**EXERCISE OBJECTIVE:** Print each of the rows below verbatim, reproducing every line without alteration.

**DATA LISTING:**

* begin *

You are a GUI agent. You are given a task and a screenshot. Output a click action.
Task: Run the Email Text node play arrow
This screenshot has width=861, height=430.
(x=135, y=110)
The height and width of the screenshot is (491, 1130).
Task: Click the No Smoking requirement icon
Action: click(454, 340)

* end *

**RESULT FOR THIS TASK:**
You are a GUI agent. You are given a task and a screenshot. Output a click action.
Task: Run the Email Text node play arrow
This screenshot has width=861, height=430.
(x=135, y=110)
The height and width of the screenshot is (491, 1130).
Task: Click the No Smoking requirement icon
Action: click(454, 340)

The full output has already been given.